Prompt
Among the entries below, retype exactly the lines starting with the one with "Task: Select the 'is present' relation" and going on through the one with "Viewport: 755px width, 407px height.", but not the pictures.

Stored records
------------------------------------------------
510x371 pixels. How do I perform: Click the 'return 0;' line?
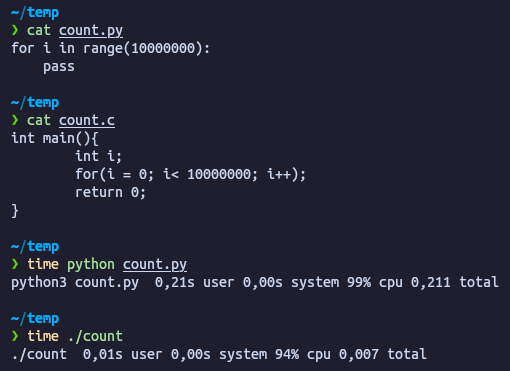point(110,192)
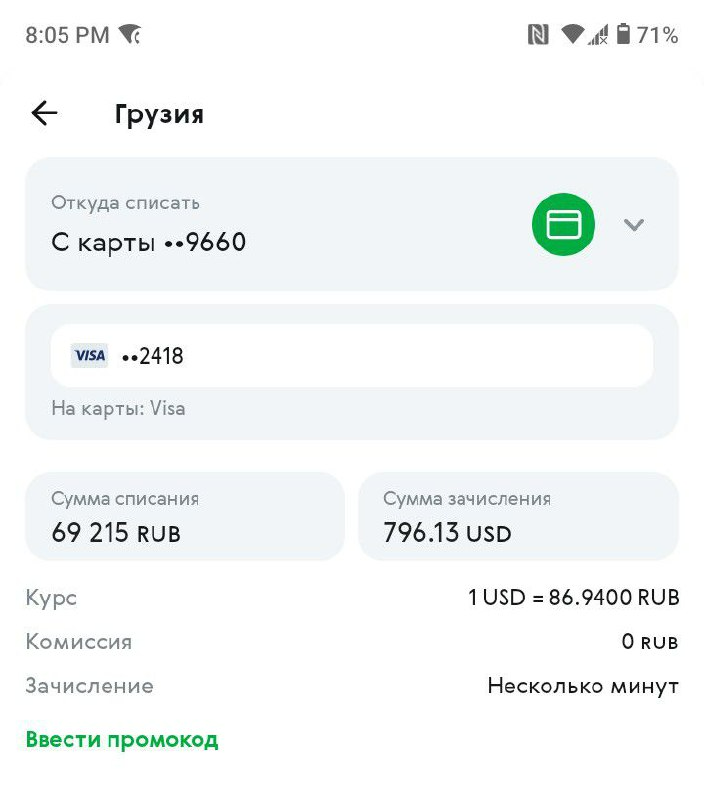Click the Visa ••2418 recipient card field
Viewport: 704px width, 800px height.
(352, 355)
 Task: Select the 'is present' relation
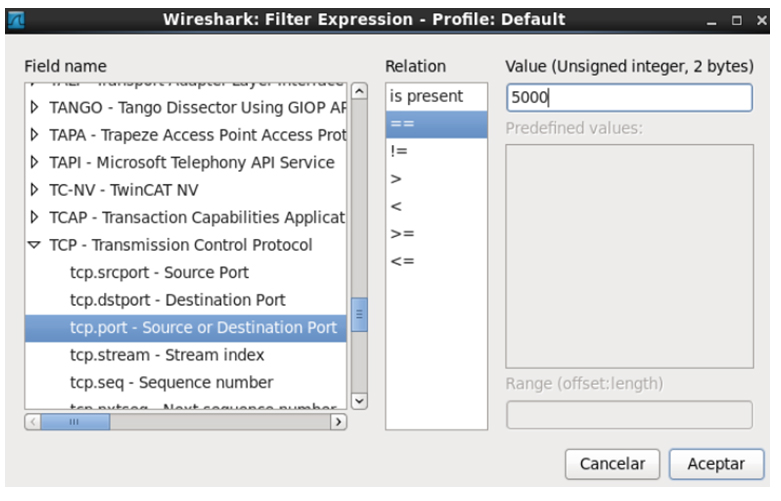[427, 97]
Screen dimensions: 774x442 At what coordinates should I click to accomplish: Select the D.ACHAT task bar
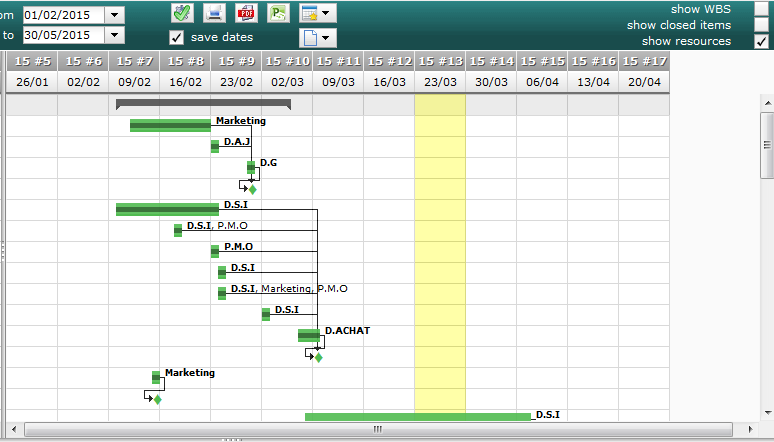click(x=309, y=335)
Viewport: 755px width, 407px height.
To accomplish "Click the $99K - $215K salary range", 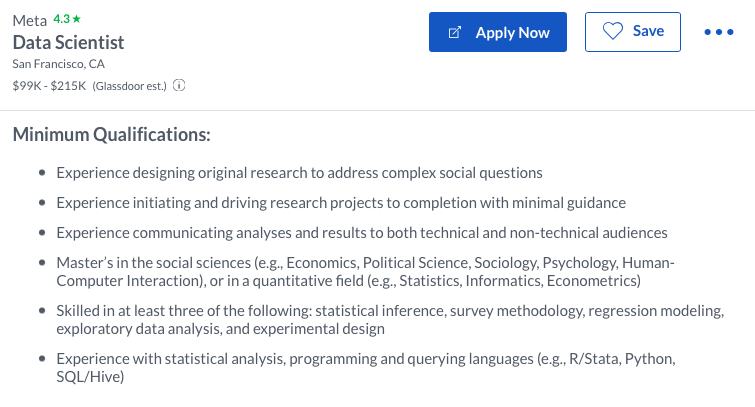I will pyautogui.click(x=49, y=86).
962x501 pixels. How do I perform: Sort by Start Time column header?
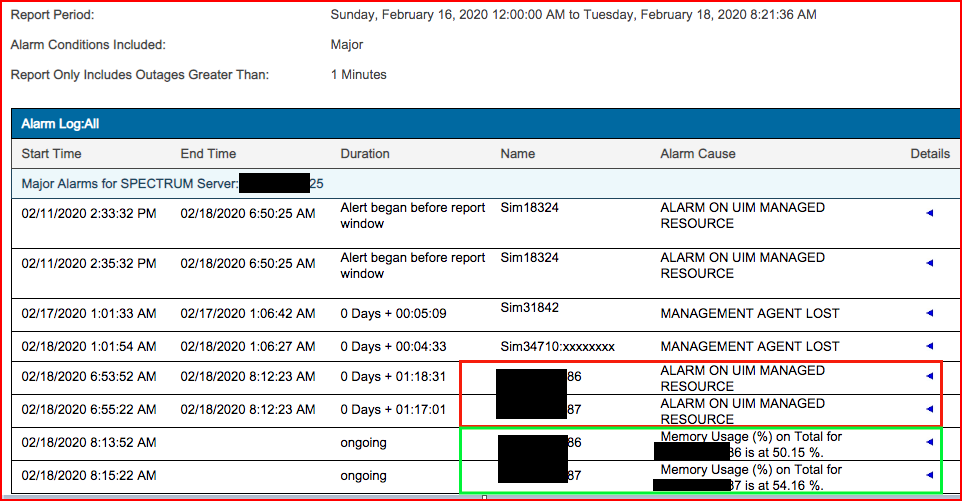point(52,154)
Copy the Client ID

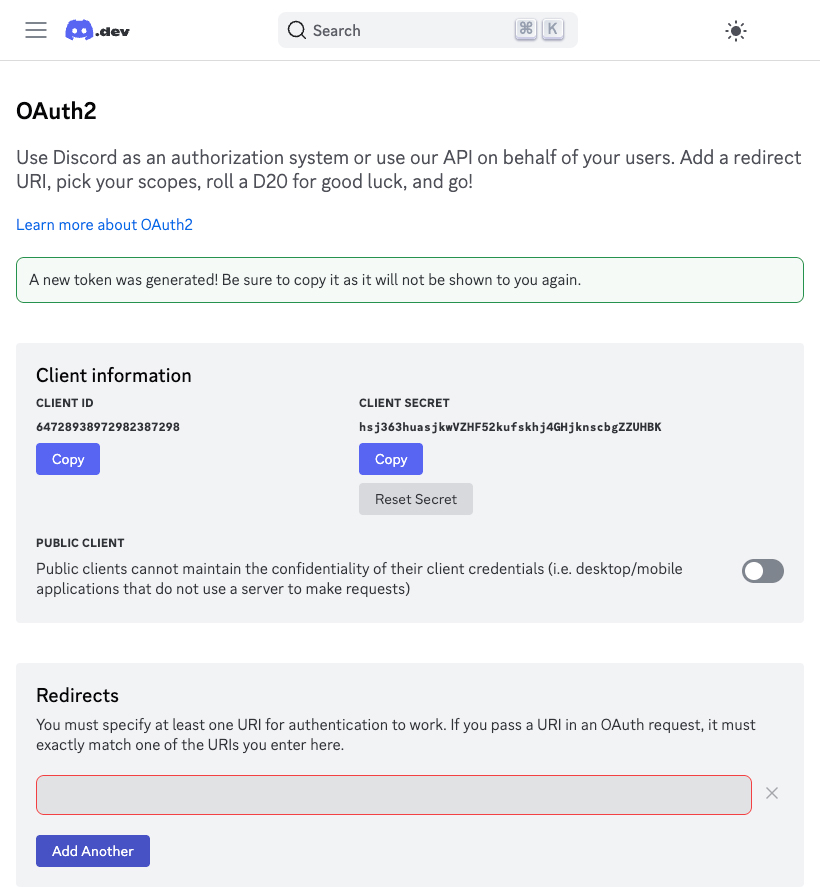pos(68,459)
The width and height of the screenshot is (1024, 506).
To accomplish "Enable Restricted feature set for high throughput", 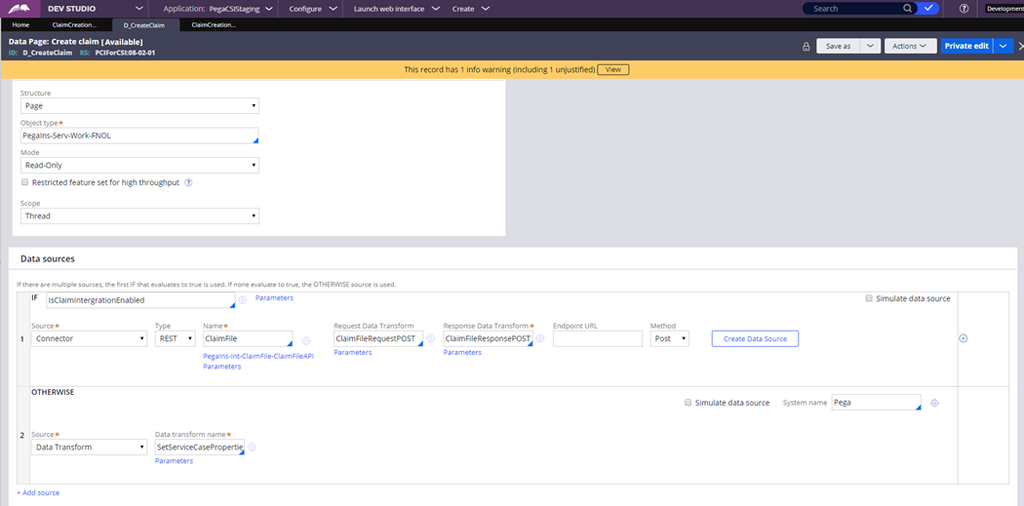I will (x=25, y=183).
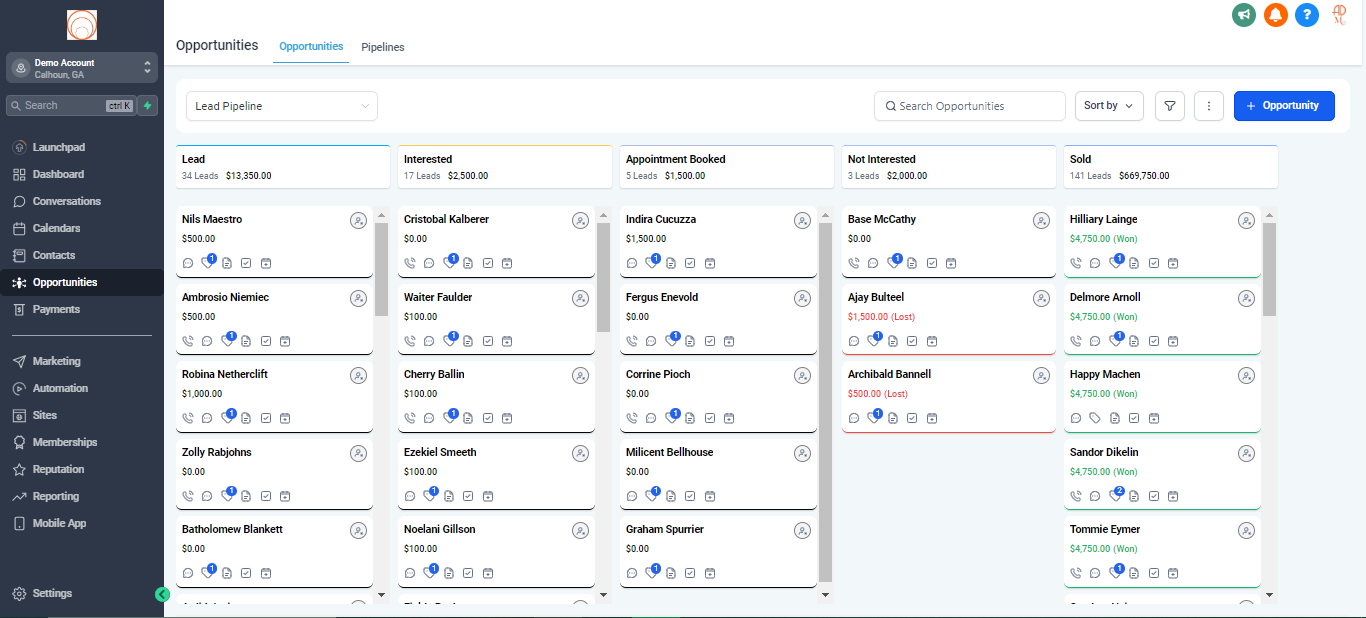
------------------------------------------------
Exercise solution
 Task: Select the 'is present' relation
[427, 97]
Screen dimensions: 774x442 At what coordinates should I click to accomplish: Select the D.ACHAT task bar
click(x=309, y=335)
Viewport: 755px width, 407px height.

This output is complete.